El laberinto de agua (8 page)

—La oscuridad nos envuelve a todos, pero mientras nosotros, los miembros del sacro colegio cardenalicio, tropezamos con alguna pared por el bien del Sumo Pontífice, Lienart permanece tranquilo en el centro de la estancia.

Para cuando Kronauer finalizó su comentario, el resto de cardenales que le acompañaban se habían alejado para no ser vistos por el poderoso Lienart.

El padre Mahoney, por su parte, como secretario oficial, se encargaba de la agenda privada del cardenal y de sus asuntos paralelos, por definirlos de alguna forma.

Al entrar en el amplio y luminoso despacho oficial del secretario de Estado de la Santa Sede, justo debajo de las estancias del Sumo Pontífice, Mahoney observó una gran actividad debido a la visita del presidente galo.

—¿Me ha hecho llamar, eminencia?

—Sí, padre Mahoney, pase, pase y siéntese mientras reviso los menús para el almuerzo del Santo Padre con el francés.

El cardenal estaba despachando en ese momento con el cocinero jefe del Palacio Apostólico y con su ayudante.

—Veamos, querido Luigi y querida sor Germana, qué nos van a preparar para esta ocasión... —dijo Lienart con cierto aire dubitativo y observando la lista de platos que le acababan de dar—. Como primer plato,
oeufs a la Medici
o
garganelli in brodo con rigaglie,
sopa de pasta con menudillo; como plato principal, truchas cocidas en suave y perfumado escabeche,
pascaline d'agneau a la royale,
cordero relleno, o espetón de carnes asadas con hierbas; como postre proponen arroz con leche endulzado con miel y castañas. Y, finalmente, con el café o el té,
panettone,
dulces vaticanos y huesos de santo. Esto estaría muy bien a juzgar cómo ese político francés está presionando al Vaticano —dijo en voz alta mientras observaba a su secretario y a sor Ernestina esbozar una ligera sonrisa—. Bien, démosle a ese francés
garganelli,
truchas y arroz con leche —ordenó el secretario de Estado.

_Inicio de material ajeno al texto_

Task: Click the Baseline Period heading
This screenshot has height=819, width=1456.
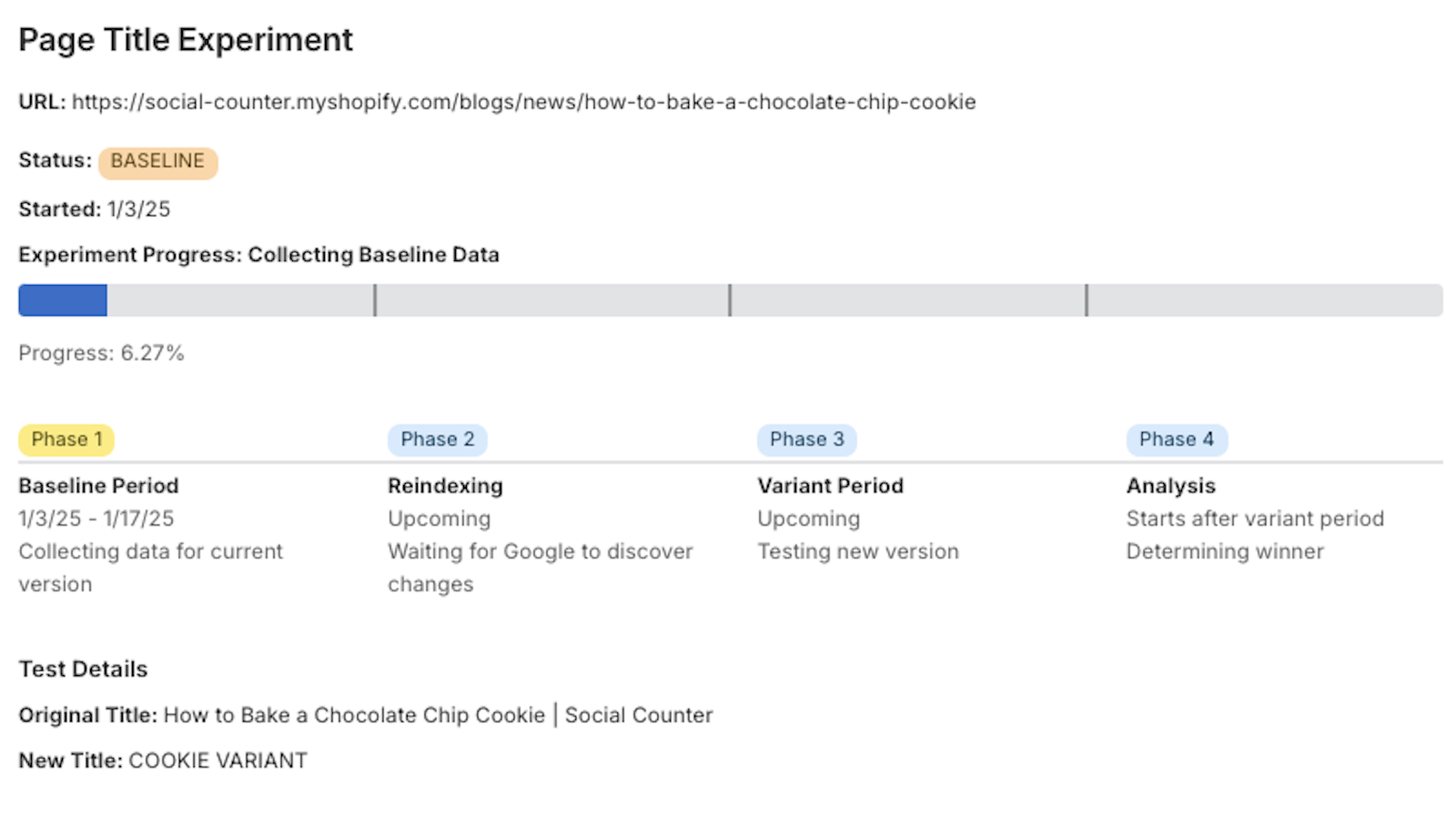Action: point(98,486)
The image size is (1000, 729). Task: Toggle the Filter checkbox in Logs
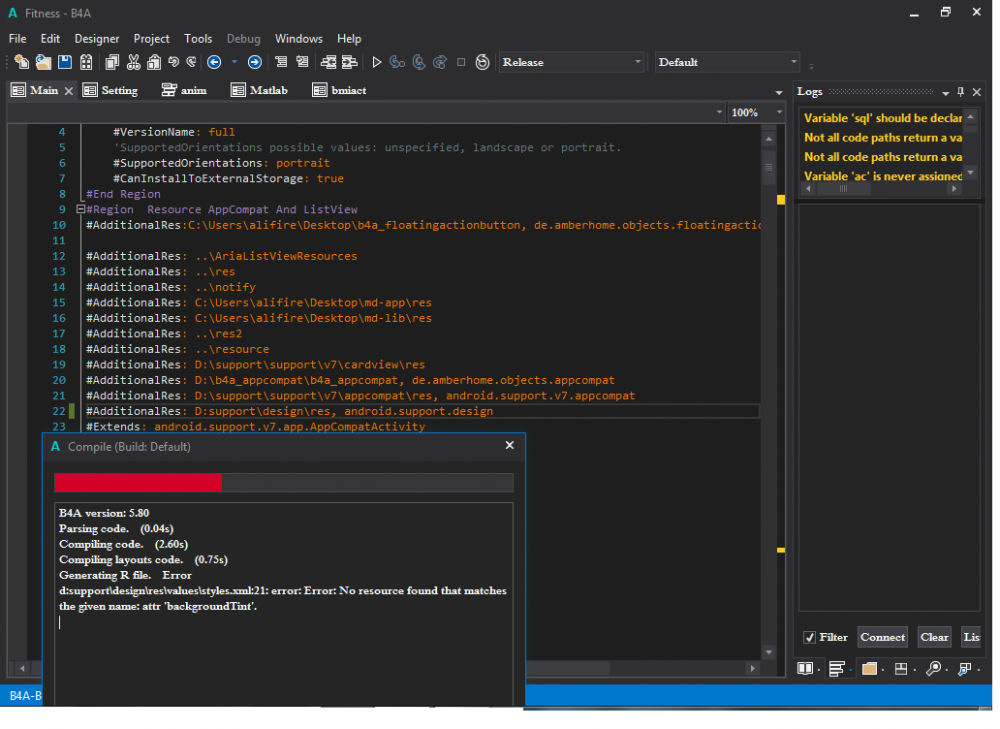tap(810, 637)
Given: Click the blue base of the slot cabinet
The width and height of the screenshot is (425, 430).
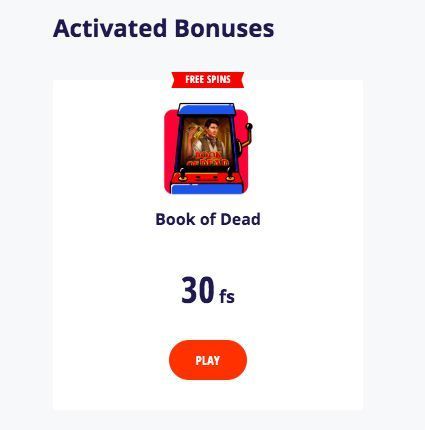Looking at the screenshot, I should point(206,189).
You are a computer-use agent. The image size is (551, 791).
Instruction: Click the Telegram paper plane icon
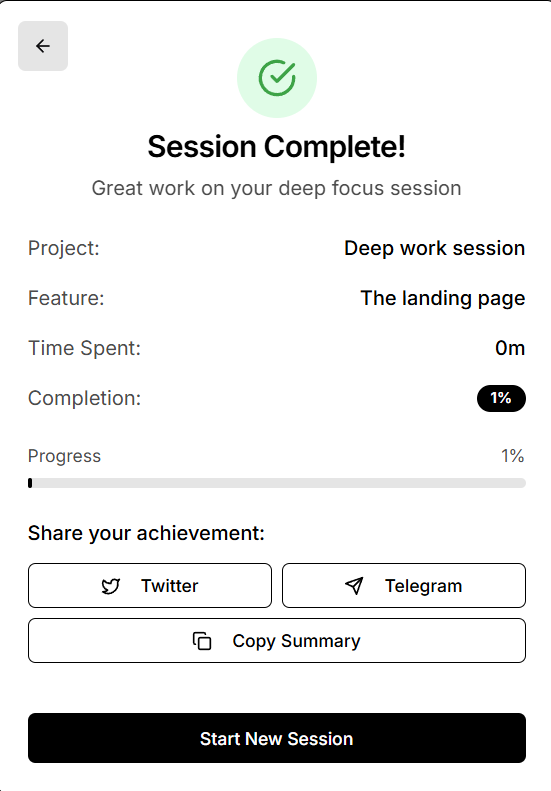354,586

—Así se hará, eminencia —asintieron a coro el cocinero y la religiosa mientras besaban el anillo cardenalicio y salían de la estancia.

Lienart se levantó de su amplia mesa de trabajo para encaminarse hacia el padre Mahoney. Antes, se dirigió hacia un cuadro que tenía a su espalda y, tras accionar un resorte oculto, puso al descubierto una caja fuerte.

—El cardenal Metz, mi antecesor en el cargo, era muy aficionado a los secretos y a estos detalles de las cajas fuertes detrás de los cuadros —reveló, extrayendo ocho sobres blancos lacrados con el sello del dragón alado, el escudo del cardenal—. Necesito que mañana mismo salga usted hacia estos siete lugares del mundo y entregue personalmente estos sobres a sus destinatarios —ordenó al padre Mahoney.

—Pero, eminencia, el presidente de Francia estará aquí en el Vaticano y... —intentó protestar el secretario.

—No se preocupe por nada. Yo podré ocuparme de ese maldito hereje que apoya la educación pública atea frente a la religiosa. Ese condenado francés acabará también por apoyar el divorcio o el matrimonio entre homosexuales —espetó el secretario de Estado—. Su misión ahora es hacer llegar cuanto antes estos siete sobres a los siete hermanos del Círculo, el octavo es para usted. Deberán reunirse en Venecia y estar preparados para cuando yo les llame.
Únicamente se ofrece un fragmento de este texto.